Alternative hypotheses for the evolution of AEP and Toprim primases. (A) The first model of primase evolution suggests that primases evolved independently twice from a last universal common ancestor (LUCA). Bacterial ancestors evolved toprim primases and archaeal and eukaryotic ancestors evolved AEP primases. Subsequent horizontal gene transfer occurred between the two lineages to account for AEP primase's role in NHEJ in bacteria and toprim-type primase's role in archaeal RNA degradation. (B) The second model of primase evolution suggests that LUCA had a dual primase replication mechanism, consisting of both AEP and toprim primases. During the evolution of bacteria, they lost the replicative function of the AEP primases but retained them for the auxiliary function of NHEJ-mediated DNA repair. During the evolution of the archaeal/eukaryotic lineage, the replicative function of toprim primases was lost but their auxiliary role in archaeal RNA degradation was retained. (C) The third model of primase evolution suggests that LUCA had either an AEP or toprim-like primase. Significant, evolutionary pressures could then have driven the evolution or acquisition of a second class of primase. (D) 12 of the 13 major AEP families can be arranged into three higher order clades, the AEP Proper Clade, the NCLDV-Herpesvirus primase clade and the Prim-Pol clade.

Figure 4.

Nucleotidyltransferase activities associated with AEP members.

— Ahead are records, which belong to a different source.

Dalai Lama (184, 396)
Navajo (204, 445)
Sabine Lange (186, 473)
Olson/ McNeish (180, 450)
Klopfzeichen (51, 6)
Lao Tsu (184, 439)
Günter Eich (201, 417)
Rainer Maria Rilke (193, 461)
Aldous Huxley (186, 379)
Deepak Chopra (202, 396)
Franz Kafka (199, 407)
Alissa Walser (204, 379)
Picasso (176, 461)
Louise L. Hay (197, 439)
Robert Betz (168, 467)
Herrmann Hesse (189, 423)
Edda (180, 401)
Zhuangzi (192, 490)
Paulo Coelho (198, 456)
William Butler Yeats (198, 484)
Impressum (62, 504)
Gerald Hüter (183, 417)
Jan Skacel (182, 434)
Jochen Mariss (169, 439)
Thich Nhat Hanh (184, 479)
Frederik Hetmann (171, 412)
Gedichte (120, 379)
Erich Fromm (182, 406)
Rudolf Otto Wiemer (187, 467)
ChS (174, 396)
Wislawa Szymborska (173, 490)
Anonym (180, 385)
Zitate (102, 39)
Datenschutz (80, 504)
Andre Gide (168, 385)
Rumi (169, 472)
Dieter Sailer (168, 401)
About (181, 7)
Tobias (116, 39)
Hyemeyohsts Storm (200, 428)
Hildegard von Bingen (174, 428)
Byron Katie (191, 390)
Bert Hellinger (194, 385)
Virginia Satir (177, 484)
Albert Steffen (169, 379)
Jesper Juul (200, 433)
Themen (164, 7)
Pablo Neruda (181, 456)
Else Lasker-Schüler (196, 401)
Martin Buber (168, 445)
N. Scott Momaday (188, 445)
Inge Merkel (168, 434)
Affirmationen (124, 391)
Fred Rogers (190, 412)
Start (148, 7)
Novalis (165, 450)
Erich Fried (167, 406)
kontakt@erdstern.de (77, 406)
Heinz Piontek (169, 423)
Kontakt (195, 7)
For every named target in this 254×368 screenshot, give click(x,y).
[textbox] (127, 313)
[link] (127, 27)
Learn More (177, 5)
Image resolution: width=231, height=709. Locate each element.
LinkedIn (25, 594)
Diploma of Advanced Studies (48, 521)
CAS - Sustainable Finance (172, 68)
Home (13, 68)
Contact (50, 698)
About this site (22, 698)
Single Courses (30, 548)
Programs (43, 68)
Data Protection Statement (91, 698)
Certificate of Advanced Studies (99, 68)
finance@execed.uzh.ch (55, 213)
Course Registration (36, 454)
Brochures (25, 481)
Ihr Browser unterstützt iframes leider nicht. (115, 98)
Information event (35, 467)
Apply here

AEP-type primase family members possess many more activities, in addition to catalyzing primer synthesis DNA for replication. The reported additional nucleotidyltransferase activities for each of the different AEPs are depicted, including polymerase activity (either DNA-dependent DNA polymerase or DNA dependent RNA polymerase), lesion bypass, terminal transferase and strand-displacement. The observed ability of each enzyme to perform the indicated activity is noted by a tick. The blue, red, green and purple backgrounds correspond to the domain of life in which the primase family is found.

Figure 5.

Structures of AEPs bound to DNA substrates. Structural examples of AEP members bound to DNA intermediates. (A) Structure a pre-ternary catalytic conformation of a NHEJ repair polymerase (PolDom/LigD-Pol) from Mycobacterium tuberculosis bound to a ds DNA break with a 3′ overhanging terminus (PDBID: 4PKY, ice blue) with UTP and manganese cofactors, coloured cyan and pink, respectively. (B) Crystal structure of a micro-homology mediated end-joining (MMEJ) intermediate showing an NHEJ repair polymerase-mediated synapsis of a DSB (PDBID: 4MKY, ice blue and lemon). (C) Structure of the AEP domain of RepB’ bound to a ssiA DNA replication initiation site (PDBID: 3H25, lawn green). The catalytic residues are rendered as sticks with the acidic oxygens coloured red. DNA strands are coloured red or green.

Figure 6.

Diversity of functional roles fulfilled by AEPs. AEP superfamily members are employed in many different biological roles, in addition to replicative primases. These enzymes are also utilized as primer extenders, plasmid replicases, damage-tolerance re-priming enzymes, TLS polymerases, NHEJ DNA break repair and terminal transferase polymerases.